[EXERCISE MATERIALS]

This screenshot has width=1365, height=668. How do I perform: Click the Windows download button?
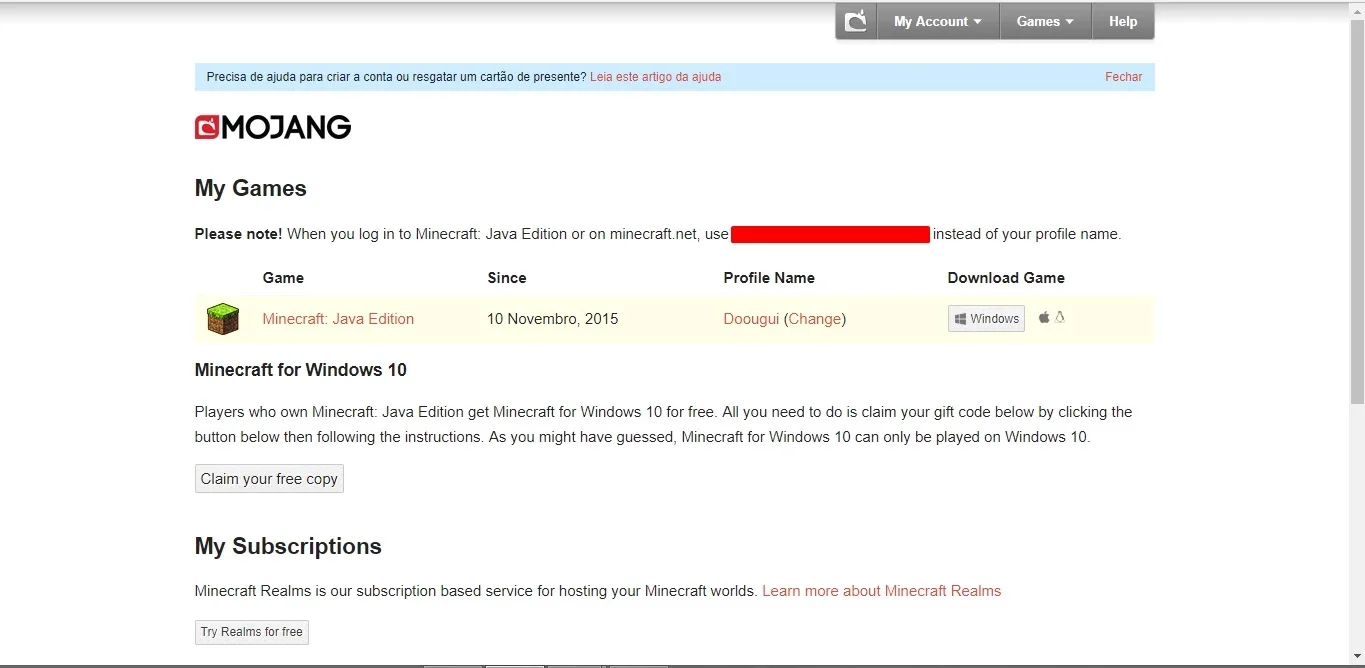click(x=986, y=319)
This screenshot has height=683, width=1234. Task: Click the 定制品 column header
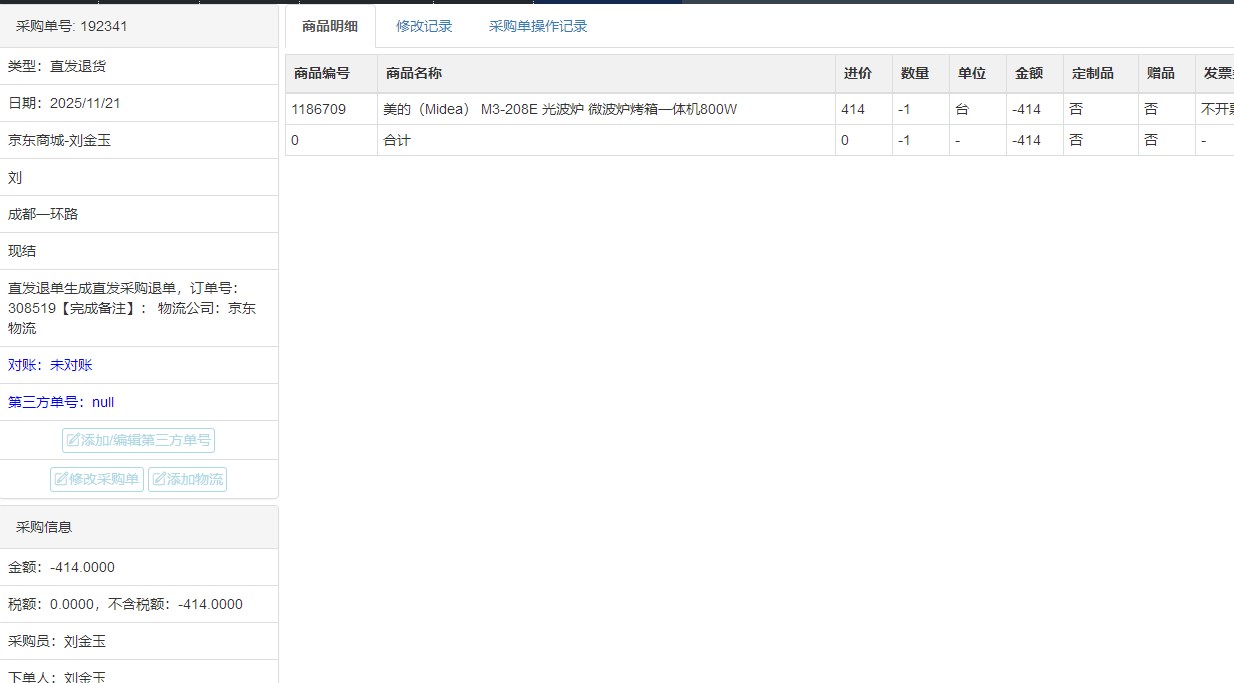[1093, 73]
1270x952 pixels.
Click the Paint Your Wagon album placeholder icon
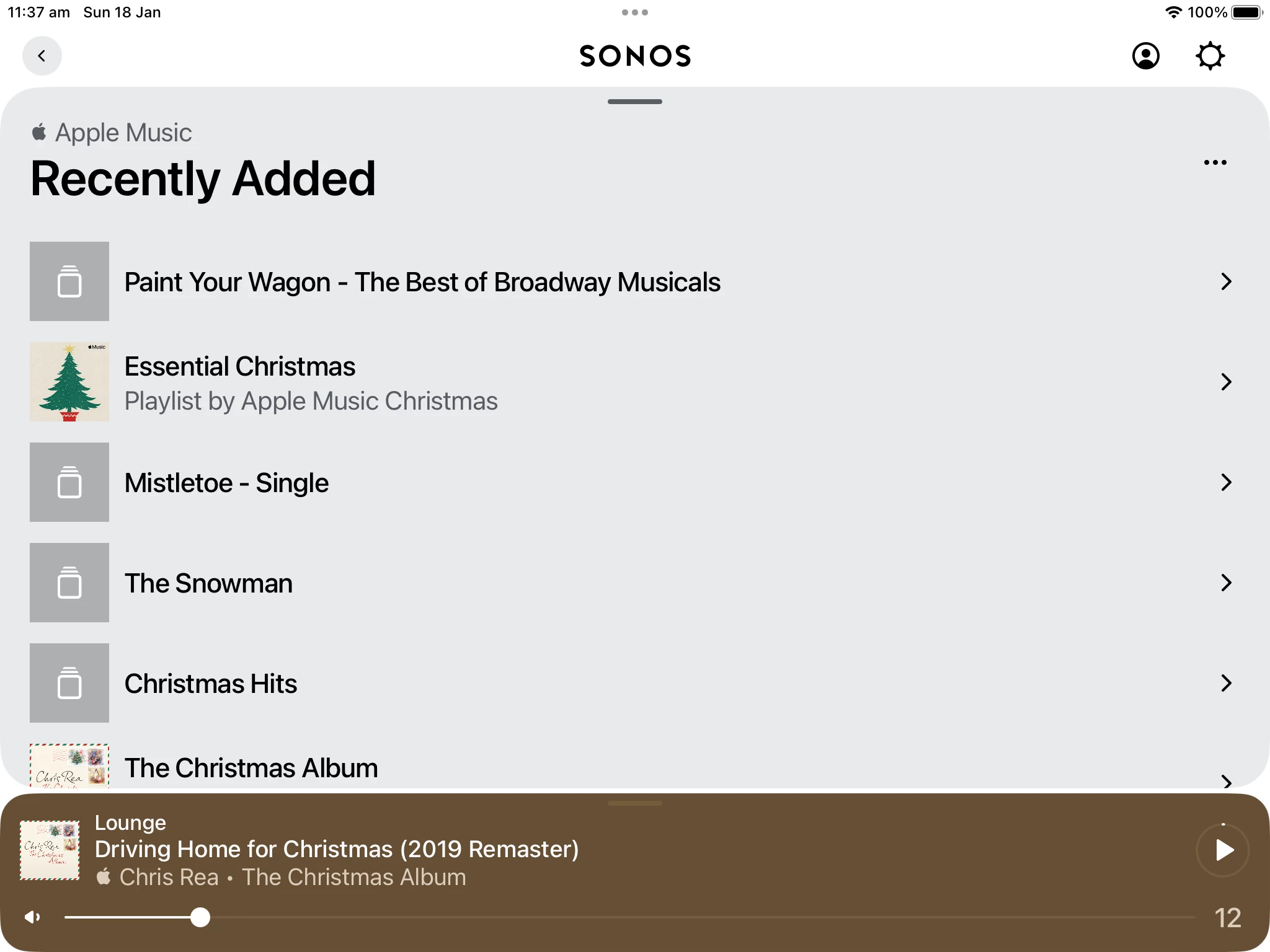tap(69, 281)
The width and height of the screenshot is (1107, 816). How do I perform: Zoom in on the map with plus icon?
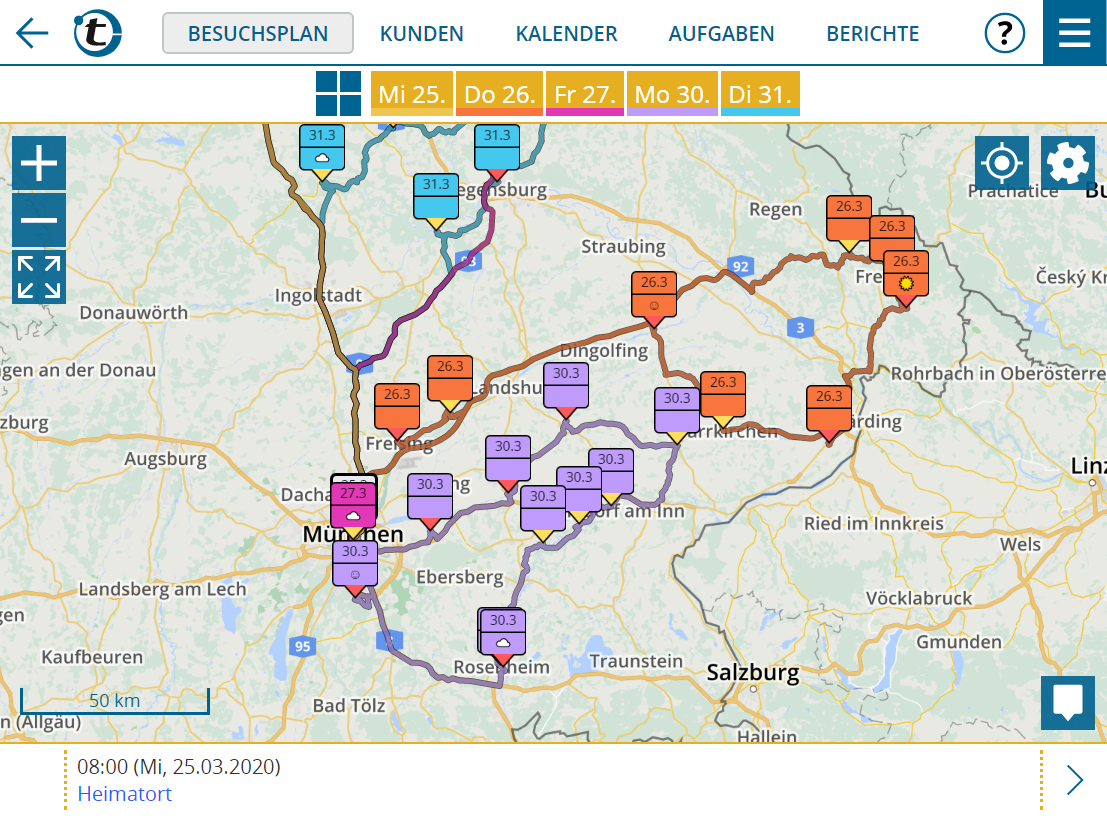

[/EXERCISE MATERIALS]

#### EXERCISE PROMPT
Each line from the one bearing "1270x952 pixels." through the final line of the records is to be copied exactly, and no pictures are to be included.

#### EXPECTED OUTPUT
1270x952 pixels.
Click the Paint Your Wagon album placeholder icon
tap(69, 281)
The width and height of the screenshot is (1107, 816). How do I perform: Zoom in on the map with plus icon?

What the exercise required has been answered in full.